Three E&P companies – Hess, APA and Murphy – each recently published their respective annual sustainability reports.
Hess states it has made “significant progress” toward its new five-year targets to reduce operated Scope 1 and 2 greenhouse gas (GHG) and methane emissions intensities by approximately 50% from 2017 and to achieve zero routine flaring from its operations by the end of 2025.
The company has also introduced a Low Carbon Transition Framework in line with the latest guidance from the Task Force on Climate-Related Financial Disclosures. The framework provides a summary of the company’s climate-related risks, opportunities and actions in the areas of governance, strategy, risk management, metrics and targets.
In terms of safety, the company reported that it achieved a 9% reduction in its workforce total recordable incident rate (TRIR) despite adding two rigs in the Bakken and one in the North Malay Basin. Its severe and significant safety incident rate was also 14% below 2020 levels.
APA’s report highlights the end of routine flaring across its US onshore operations and the piloting of a real-time GHG monitoring program at its Permian Basin facilities last year. Also, 97% of the water used in the company’s US hydraulic fracturing operations in 2021 was non-fresh or recycled produced water.
Murphy’s report stated that its GHG emissions intensity has been lowered by 20% and its methane intensity has been reduced by 28%. Its lost-time incidence rate has dropped by 50% and its total recordable incidence rate has dropped by 46%. All comparisons were made against 2019 baselines.
A trio of low-carbon technologies – mass production of hydrogen, carbon transport and storage, and electrification of offshore platforms – are set to generate 26,000 new UK energy jobs by 2030, according to research by Robert Gordon University (RGU). The study was commissioned by the OEUK under the North Sea Transition Deal, a 2021 agreement between the offshore oil and gas industry and UK government that aims to transform the sector in preparation for a net-zero future.
RGU’s study references the UK government’s British Energy Security Strategy, which focuses on expanding domestic UK energy supply and removing Russian oil and coal imports by the end of 2022. If those targets are met, then the RGU finds that by 2030 the UK would be:
- Storing 30 million tonnes of CO2 underground each year;
- Producing 10 gigawatts of hydrogen;
- Running 10 offshore oil or gas platforms on low-carbon electricity; and
- Employing up to 26,000 additional people.
These targets represent RGU’s best-case scenario but predate the UK’s Energy Profits Levy, the implications of which are not captured in the study. OEUK has warned that the levy will cost the industry £5 billion just in 2022 and risks discouraging the investment needed for new technologies.

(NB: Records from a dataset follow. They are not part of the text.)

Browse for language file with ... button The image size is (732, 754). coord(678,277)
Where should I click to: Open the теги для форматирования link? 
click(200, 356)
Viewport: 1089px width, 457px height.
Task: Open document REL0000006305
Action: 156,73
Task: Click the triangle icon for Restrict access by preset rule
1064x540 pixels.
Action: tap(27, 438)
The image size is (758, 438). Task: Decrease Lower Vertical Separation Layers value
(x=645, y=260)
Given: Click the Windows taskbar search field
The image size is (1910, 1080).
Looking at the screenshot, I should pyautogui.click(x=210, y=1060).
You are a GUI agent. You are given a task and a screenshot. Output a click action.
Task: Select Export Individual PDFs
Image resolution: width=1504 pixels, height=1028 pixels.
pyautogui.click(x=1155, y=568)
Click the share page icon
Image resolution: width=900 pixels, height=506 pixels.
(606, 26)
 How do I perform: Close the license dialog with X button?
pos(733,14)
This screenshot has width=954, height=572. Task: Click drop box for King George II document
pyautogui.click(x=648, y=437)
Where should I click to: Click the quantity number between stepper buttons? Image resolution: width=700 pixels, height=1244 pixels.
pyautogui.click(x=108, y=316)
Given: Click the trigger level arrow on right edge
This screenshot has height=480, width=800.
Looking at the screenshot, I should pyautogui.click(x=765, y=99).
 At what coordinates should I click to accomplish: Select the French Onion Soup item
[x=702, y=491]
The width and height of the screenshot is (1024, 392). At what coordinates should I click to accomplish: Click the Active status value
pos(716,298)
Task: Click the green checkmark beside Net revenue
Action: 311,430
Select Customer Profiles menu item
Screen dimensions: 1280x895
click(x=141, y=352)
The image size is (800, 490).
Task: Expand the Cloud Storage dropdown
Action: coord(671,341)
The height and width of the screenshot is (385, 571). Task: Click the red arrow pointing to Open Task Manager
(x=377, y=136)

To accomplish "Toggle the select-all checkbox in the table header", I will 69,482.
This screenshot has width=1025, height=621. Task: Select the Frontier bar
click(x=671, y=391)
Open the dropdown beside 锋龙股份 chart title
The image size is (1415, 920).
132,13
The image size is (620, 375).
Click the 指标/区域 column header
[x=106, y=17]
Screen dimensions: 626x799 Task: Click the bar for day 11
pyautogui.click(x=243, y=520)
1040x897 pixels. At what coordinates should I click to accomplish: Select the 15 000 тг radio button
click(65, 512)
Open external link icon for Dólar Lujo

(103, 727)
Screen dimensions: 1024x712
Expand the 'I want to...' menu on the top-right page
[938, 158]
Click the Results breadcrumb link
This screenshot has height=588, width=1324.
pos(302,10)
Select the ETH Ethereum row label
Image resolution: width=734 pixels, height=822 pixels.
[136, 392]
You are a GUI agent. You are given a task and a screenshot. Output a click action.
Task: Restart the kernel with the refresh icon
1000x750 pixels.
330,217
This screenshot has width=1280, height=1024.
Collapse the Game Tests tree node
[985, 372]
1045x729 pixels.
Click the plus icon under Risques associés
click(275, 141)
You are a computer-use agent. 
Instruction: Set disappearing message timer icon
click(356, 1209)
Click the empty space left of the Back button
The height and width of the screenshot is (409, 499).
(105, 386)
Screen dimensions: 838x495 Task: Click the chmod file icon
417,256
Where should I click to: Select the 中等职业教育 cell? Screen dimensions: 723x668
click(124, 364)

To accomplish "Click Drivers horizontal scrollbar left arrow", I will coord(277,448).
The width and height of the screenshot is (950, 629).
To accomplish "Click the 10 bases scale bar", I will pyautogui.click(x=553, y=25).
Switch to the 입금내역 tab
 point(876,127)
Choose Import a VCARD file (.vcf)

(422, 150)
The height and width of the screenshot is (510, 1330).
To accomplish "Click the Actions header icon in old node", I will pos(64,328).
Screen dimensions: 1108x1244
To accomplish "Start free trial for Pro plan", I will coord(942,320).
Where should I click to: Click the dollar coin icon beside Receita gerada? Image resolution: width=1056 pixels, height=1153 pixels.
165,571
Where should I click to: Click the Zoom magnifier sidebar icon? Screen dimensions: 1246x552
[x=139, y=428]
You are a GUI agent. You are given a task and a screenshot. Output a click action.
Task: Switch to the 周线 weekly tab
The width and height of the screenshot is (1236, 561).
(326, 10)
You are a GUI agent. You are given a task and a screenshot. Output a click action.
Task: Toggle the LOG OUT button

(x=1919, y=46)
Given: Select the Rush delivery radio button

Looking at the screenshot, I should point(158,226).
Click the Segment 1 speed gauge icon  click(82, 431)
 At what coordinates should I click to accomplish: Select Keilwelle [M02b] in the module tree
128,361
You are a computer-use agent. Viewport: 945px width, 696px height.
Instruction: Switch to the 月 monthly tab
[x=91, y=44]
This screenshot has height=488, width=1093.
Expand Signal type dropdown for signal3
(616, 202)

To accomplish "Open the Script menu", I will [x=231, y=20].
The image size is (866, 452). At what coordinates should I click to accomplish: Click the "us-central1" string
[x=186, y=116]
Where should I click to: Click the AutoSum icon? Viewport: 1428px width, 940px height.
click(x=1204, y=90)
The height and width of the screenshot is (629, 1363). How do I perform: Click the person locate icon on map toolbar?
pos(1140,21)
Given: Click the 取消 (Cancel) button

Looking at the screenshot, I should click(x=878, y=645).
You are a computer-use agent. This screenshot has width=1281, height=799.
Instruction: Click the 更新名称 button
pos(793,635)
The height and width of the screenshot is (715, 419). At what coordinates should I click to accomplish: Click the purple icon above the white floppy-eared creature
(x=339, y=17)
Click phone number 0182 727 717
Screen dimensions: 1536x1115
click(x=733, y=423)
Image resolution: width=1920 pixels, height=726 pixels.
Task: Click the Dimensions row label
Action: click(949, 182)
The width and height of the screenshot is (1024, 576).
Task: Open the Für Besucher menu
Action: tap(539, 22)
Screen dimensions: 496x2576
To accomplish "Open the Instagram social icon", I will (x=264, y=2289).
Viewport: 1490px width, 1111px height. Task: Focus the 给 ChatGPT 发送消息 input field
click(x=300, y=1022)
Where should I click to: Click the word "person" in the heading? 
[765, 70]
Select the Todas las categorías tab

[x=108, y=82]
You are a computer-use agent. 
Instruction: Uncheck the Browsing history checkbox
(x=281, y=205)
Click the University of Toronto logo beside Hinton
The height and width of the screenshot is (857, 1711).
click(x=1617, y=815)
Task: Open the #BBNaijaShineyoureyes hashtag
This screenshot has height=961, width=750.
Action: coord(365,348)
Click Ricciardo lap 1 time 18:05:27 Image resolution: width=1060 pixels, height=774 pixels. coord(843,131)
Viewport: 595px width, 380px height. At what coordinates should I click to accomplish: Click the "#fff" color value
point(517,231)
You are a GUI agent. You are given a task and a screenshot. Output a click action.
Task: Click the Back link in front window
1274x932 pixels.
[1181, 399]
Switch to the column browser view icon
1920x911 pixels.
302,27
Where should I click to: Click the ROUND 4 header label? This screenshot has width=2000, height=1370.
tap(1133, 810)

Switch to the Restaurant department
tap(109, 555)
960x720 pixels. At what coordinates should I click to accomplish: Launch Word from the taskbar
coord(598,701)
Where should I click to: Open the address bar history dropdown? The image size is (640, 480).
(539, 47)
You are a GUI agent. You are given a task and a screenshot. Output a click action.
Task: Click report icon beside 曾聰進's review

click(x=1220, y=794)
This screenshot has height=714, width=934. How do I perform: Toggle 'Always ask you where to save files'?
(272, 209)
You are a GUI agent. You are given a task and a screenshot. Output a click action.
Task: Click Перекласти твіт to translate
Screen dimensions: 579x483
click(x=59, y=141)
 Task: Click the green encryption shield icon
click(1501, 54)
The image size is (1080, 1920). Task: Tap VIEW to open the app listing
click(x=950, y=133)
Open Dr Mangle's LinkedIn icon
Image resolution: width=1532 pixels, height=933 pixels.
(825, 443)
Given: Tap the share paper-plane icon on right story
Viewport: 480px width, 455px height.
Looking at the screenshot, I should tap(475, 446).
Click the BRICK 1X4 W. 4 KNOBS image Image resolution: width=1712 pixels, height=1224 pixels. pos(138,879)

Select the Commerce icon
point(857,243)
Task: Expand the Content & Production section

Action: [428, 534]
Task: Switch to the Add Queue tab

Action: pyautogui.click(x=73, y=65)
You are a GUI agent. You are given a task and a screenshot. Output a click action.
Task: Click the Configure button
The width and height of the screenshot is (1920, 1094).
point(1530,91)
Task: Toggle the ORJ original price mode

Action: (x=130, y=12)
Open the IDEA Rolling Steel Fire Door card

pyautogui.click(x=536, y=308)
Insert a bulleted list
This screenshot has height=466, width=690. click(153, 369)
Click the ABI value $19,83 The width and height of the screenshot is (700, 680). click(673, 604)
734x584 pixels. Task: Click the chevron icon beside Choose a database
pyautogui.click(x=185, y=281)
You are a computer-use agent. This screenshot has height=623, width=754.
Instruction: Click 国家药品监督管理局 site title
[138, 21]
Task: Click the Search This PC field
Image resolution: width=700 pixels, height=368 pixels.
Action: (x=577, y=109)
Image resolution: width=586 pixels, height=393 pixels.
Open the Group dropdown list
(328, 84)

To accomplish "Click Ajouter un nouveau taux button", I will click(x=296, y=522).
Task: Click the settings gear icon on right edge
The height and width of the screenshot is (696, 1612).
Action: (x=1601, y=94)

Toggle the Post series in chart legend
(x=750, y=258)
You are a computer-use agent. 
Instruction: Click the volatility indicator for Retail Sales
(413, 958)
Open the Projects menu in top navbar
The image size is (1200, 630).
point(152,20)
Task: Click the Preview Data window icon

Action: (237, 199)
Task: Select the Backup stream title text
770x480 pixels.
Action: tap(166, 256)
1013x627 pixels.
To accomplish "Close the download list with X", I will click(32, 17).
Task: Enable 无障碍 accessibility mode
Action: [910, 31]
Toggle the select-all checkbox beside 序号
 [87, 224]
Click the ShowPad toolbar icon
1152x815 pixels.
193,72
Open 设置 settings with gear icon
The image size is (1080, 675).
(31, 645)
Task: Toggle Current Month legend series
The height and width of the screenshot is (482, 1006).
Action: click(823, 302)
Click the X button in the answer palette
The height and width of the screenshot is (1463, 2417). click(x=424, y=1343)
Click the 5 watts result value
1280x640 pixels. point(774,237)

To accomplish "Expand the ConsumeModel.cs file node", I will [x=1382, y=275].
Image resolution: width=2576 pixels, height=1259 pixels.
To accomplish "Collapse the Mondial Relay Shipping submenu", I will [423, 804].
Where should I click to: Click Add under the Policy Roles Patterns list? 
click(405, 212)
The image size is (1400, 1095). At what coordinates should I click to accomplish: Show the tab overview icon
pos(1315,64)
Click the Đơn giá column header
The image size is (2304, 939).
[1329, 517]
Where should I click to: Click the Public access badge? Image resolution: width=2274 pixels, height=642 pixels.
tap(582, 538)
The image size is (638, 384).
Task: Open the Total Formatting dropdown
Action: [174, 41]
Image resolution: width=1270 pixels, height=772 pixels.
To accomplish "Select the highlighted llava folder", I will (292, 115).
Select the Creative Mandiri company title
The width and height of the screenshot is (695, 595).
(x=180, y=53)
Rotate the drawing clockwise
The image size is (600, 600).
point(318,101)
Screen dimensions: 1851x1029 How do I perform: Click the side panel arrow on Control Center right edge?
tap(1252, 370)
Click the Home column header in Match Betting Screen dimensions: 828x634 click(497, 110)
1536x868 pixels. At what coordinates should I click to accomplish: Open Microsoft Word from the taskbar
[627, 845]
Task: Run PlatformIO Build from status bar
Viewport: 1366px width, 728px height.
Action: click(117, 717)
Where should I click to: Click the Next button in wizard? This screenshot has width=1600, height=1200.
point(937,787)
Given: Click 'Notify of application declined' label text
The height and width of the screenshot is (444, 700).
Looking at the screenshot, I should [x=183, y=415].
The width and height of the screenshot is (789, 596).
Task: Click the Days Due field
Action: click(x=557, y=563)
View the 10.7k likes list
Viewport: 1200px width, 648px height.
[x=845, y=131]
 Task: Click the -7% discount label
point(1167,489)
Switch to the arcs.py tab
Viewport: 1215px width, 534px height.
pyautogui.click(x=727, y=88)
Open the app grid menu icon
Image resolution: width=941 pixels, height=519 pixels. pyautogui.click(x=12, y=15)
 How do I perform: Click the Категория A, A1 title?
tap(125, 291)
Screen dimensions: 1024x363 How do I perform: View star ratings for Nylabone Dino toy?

ConocoPhillips, Pioneer Natural Re- sources and Devon Energy have joined the Oil and Gas Methane Partnership (OGMP) 2.0 Initiative, a partnership among the UN Environment Program, the European Commission, the Environmental Defense Fund and more than 80 oil and gas companies. Its mission is to improve transparency in methane emissions reporting and encourage the reduction of those emissions. Membership demonstrates a commitment to reducing methane emissions and meeting global energy demand with responsibly sourced production.
OGMP 2.0’s reporting framework provides stakeholders with the assurance that methane is being managed responsibly. In turn, participating companies can credibly demonstrate that they are contributing to climate mitigation and delivering against their methane improvement objectives and targets.
Neptune Energy has joined the Aiming for Zero Methane Emissions Initiative to cut emissions of the harmful greenhouse gas to near zero by 2030.
Signatories to the initiative aim to reach near-zero methane emissions from their operated assets by the end of this decade, avoid methane venting and flaring, and report methane emissions. They are encouraged to introduce new technologies for methane monitoring, measurement and mitigation, and to support implementation of methane regulations.
The focus on introducing new technologies to monitor and mitigate methane emission builds on Neptune’s work with the Environmental Defense Fund to deploy drone technologies to measure methane emissions at Neptune’s operated Cygnus platform in the UK North Sea. It also complements the company’s support of the Oil and Gas Methane Partnership and the World Bank’s Zero Routine Flaring by 2030 initiative.
Existing signatories to the initiative including BP, Eni, Equinor, ExxonMobil, Repsol, Shell and TotalEnergies.